The US spends almost “twice per capita on health care on average than other countries do…the American Health care system suffers from rampant un insurance, subpar life expectancy and infant mortality rates, and uneven performance on quality…Americans do not need more money for health care; they need more health care for their money” (Casoy, 2005). The lack of health care is become a moral issue. The United States is the only industrialized nation without a universal health care system. Other countries have declared health care a basic right. The US has not done this. They have, in the past, treated health care as a privilege to those that can afford it. This has resulted in a high cost of health care that is being passed on to those that have insurance to help pay the bad debts of the health care bills that are not being paid. According to Casoy, “uninsured have an excess mortality rate of twenty five percent” (Casoy, 2005). This leaves a lot of people that have to choose between basic necessities and pills.
This would also account for those that have been diagnosed with inoperable diseases because they cannot pay for it. There is also an economic gain to a healthier work force. A universal health care system does not seem so far-fetched when the overall cost of health care is looked at to include time lost on a job. Reform of the current system is long over-due. The high cost of insurance and health care as well as price gauging and passing the costs to people that can pay is a thing of the past. The reform should be one of a single or a couple of health care choices where the prices are controlled and the health care spending is not out of control. There are many Americans that are uninsured and more that are being threatened of un- insurance. The reforms that need to be put into place need to cover everyone equally. This would not be based on anything other than the right to be adequately covered without it costing the average person more than they make in a year. The number of the uninsured have grown despite the availability for the new health care exchanges and health insurance that is highly over-priced to begin with.
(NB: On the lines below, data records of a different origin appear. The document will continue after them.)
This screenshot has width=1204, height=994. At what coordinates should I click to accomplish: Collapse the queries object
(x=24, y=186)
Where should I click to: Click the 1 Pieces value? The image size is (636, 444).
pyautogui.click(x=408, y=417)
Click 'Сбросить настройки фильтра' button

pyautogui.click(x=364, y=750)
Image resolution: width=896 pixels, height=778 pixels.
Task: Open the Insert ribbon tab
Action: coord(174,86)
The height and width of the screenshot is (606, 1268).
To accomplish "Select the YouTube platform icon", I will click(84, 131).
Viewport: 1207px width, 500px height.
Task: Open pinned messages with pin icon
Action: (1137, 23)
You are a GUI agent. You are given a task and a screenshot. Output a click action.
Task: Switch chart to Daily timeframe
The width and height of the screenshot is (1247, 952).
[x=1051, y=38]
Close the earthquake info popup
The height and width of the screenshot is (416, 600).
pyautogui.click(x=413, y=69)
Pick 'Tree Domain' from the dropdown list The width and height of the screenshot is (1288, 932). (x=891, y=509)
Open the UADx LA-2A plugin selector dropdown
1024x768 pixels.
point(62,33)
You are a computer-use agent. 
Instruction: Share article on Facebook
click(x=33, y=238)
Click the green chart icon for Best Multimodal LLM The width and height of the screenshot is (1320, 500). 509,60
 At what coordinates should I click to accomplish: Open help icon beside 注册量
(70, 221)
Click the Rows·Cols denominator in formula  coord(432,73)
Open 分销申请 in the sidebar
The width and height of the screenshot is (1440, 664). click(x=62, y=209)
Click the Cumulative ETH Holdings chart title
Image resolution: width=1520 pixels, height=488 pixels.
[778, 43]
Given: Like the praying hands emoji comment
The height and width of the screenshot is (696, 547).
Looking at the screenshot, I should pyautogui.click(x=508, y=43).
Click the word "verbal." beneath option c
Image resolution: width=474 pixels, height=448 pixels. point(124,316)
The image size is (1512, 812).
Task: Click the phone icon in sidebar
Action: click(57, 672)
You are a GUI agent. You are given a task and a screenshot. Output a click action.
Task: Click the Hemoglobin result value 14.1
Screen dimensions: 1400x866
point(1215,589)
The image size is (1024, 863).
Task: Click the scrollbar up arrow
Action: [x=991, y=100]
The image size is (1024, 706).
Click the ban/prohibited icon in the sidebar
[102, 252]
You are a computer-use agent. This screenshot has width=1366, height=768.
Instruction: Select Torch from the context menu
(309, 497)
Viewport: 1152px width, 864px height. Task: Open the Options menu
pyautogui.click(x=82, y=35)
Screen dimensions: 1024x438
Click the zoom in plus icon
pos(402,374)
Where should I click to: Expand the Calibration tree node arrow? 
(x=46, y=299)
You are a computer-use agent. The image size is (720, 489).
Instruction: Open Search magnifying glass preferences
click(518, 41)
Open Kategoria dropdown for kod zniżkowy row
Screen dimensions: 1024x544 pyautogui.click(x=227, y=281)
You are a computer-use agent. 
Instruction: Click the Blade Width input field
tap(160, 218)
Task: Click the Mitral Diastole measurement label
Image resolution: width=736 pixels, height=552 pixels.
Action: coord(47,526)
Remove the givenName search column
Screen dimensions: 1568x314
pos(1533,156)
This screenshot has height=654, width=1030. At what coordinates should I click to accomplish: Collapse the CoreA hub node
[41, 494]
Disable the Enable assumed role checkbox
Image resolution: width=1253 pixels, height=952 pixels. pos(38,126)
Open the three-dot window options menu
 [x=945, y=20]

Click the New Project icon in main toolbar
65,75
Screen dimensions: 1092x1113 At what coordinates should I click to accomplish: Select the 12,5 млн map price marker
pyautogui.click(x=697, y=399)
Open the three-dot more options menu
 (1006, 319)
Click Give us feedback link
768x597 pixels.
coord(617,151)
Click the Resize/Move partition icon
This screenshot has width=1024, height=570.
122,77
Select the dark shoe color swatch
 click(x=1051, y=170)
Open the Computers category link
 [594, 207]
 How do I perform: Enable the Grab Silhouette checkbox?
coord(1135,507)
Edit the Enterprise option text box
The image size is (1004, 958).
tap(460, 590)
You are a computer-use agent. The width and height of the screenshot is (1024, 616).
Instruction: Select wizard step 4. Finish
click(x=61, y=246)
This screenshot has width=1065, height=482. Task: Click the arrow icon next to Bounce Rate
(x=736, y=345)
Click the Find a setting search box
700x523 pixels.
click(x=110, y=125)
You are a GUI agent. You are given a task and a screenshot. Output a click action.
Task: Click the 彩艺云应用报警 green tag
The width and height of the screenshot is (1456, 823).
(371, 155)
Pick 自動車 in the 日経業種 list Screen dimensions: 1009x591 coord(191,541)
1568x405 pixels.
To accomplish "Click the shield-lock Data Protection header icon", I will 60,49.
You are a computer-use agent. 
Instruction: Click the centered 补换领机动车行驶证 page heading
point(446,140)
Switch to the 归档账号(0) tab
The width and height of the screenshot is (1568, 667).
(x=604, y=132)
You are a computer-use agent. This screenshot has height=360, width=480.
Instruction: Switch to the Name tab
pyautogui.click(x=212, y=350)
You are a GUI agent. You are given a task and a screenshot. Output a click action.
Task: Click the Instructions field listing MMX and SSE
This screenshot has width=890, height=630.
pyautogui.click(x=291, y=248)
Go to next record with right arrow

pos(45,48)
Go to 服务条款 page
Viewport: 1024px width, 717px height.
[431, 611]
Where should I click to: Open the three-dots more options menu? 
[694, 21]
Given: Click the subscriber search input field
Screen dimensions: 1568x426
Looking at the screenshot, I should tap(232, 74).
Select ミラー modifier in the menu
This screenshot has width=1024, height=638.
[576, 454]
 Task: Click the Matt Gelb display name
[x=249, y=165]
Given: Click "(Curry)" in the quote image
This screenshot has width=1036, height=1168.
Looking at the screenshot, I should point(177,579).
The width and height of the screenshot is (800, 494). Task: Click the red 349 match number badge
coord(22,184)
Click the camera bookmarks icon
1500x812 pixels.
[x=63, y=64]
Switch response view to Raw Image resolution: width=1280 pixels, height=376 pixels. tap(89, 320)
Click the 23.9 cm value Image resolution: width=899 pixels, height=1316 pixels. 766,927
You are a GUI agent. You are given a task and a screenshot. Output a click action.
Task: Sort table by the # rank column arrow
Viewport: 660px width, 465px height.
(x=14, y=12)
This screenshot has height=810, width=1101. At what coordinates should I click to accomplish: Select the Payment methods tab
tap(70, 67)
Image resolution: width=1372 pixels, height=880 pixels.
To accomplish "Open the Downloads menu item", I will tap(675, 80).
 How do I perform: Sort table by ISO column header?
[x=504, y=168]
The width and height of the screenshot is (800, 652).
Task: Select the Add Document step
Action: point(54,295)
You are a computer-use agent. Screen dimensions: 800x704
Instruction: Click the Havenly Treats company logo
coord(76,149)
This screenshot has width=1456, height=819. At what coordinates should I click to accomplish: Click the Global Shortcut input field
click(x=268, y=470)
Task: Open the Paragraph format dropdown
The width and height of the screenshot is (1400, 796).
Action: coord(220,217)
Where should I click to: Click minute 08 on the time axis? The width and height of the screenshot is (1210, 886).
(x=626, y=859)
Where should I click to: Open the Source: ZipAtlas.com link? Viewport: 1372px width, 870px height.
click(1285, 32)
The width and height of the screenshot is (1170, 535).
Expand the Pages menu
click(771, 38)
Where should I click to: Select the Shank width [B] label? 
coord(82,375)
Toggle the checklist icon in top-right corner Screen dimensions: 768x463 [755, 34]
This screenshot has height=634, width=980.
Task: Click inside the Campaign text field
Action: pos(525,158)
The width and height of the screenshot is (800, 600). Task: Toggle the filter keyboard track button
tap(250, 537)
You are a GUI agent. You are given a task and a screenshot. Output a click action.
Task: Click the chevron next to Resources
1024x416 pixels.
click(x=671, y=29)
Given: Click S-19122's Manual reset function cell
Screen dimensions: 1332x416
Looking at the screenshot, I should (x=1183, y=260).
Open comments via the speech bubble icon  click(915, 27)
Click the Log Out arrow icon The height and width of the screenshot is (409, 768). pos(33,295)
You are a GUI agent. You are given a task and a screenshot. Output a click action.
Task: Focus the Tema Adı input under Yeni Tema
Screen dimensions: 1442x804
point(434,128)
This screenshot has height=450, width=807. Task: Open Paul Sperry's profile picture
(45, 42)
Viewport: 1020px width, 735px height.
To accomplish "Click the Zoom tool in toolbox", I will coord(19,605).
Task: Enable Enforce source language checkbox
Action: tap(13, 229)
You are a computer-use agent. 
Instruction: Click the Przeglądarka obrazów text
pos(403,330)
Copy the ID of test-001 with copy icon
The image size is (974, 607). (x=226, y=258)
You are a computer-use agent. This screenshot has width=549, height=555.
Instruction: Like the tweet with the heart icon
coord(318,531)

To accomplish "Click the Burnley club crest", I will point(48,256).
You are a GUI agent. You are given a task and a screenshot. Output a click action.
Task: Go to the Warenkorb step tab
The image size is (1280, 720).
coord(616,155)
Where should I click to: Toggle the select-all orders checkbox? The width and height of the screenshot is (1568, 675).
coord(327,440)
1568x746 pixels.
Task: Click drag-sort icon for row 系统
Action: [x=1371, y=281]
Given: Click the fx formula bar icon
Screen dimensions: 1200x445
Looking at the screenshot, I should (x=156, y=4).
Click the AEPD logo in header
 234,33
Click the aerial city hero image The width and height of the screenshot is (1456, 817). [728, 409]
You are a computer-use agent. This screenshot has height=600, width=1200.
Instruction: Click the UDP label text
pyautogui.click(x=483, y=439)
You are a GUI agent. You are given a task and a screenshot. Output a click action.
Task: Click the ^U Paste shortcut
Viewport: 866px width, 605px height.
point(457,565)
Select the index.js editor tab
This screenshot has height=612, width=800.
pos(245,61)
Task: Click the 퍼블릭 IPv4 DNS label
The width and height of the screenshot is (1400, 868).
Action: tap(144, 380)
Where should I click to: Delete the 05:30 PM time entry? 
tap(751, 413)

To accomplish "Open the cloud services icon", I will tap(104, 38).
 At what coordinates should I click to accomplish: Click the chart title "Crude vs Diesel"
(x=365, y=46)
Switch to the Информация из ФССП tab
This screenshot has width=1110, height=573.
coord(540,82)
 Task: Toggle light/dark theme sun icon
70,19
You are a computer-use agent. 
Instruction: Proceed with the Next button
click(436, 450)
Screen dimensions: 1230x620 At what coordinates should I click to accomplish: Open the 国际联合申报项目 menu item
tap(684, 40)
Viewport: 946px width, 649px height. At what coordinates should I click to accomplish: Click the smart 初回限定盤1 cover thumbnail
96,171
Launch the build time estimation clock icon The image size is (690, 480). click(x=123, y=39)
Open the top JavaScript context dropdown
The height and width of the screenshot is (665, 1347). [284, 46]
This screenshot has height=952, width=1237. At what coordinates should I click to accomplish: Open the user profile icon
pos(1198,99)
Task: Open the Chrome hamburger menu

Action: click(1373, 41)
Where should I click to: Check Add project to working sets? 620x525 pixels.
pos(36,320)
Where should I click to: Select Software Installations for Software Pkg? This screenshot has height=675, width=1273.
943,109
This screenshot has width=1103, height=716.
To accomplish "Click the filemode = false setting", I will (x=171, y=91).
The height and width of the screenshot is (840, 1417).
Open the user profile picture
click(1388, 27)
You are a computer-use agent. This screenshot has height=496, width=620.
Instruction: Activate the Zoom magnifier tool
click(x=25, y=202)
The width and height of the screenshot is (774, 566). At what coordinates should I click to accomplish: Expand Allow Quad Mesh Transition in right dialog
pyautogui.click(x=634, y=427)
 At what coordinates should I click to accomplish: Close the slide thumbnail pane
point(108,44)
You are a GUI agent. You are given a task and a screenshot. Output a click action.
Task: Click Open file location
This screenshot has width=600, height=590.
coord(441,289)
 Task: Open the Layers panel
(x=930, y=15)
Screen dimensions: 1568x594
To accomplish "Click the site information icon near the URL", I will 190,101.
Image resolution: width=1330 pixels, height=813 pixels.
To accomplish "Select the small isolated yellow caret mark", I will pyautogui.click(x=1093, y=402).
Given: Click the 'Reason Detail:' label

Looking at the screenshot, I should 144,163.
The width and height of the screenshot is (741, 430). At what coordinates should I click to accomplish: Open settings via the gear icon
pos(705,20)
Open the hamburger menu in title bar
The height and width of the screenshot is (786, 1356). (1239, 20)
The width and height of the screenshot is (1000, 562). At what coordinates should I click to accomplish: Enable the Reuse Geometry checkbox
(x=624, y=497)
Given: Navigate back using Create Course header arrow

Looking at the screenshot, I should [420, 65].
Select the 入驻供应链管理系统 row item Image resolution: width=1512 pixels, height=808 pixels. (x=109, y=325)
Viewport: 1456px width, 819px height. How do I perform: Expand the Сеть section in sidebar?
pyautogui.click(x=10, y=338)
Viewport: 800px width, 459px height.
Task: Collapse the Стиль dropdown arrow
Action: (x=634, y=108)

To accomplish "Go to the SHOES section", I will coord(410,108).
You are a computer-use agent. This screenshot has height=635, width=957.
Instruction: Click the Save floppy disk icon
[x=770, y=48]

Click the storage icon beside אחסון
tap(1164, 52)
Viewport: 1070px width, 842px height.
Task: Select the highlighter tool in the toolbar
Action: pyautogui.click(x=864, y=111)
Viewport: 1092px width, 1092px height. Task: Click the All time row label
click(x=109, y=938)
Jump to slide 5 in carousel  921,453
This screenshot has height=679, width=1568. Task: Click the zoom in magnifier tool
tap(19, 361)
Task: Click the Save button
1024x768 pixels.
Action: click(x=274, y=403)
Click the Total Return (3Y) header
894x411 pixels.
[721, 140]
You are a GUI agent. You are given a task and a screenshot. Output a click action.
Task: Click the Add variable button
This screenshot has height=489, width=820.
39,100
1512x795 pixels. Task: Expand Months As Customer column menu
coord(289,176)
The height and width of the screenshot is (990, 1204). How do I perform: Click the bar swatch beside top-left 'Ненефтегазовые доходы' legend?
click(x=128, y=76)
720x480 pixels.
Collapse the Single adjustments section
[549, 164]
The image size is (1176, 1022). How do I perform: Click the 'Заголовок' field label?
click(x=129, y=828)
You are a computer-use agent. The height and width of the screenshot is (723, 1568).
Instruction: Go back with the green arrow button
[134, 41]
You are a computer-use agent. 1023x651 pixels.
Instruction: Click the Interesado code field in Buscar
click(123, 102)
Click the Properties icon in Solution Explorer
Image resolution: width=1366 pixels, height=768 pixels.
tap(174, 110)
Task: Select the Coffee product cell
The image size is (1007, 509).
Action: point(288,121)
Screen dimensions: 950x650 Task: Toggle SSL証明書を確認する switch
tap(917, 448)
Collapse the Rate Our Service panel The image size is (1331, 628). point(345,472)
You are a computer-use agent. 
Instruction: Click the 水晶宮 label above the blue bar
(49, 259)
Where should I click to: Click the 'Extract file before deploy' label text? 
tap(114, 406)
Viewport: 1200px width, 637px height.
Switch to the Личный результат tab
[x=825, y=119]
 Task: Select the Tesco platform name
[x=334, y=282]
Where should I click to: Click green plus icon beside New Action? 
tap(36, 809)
These people that have become uninsured do not qualify for the lower income insurance because they make too much. The lack of coverage can have not only serious effects to the health of the individual but can have consequences for the workforce and economy. The delay in getting treatment can be costly to not only the patient but everyone involved as the costs have been passed on to people that can pay. People are being able to access health care for the first time but others are losing their health care coverage contributing to the problem that they are trying to solve. The answer seems to be that of one universal health care coverage program that can cover everyone that is a citizen that can set cost limits and reduce the cost to not only the consumer but to the nation as a whole. Reforms are definitely a necessity. Universal health care should be a guaranteed right and not just available to those that can afford it.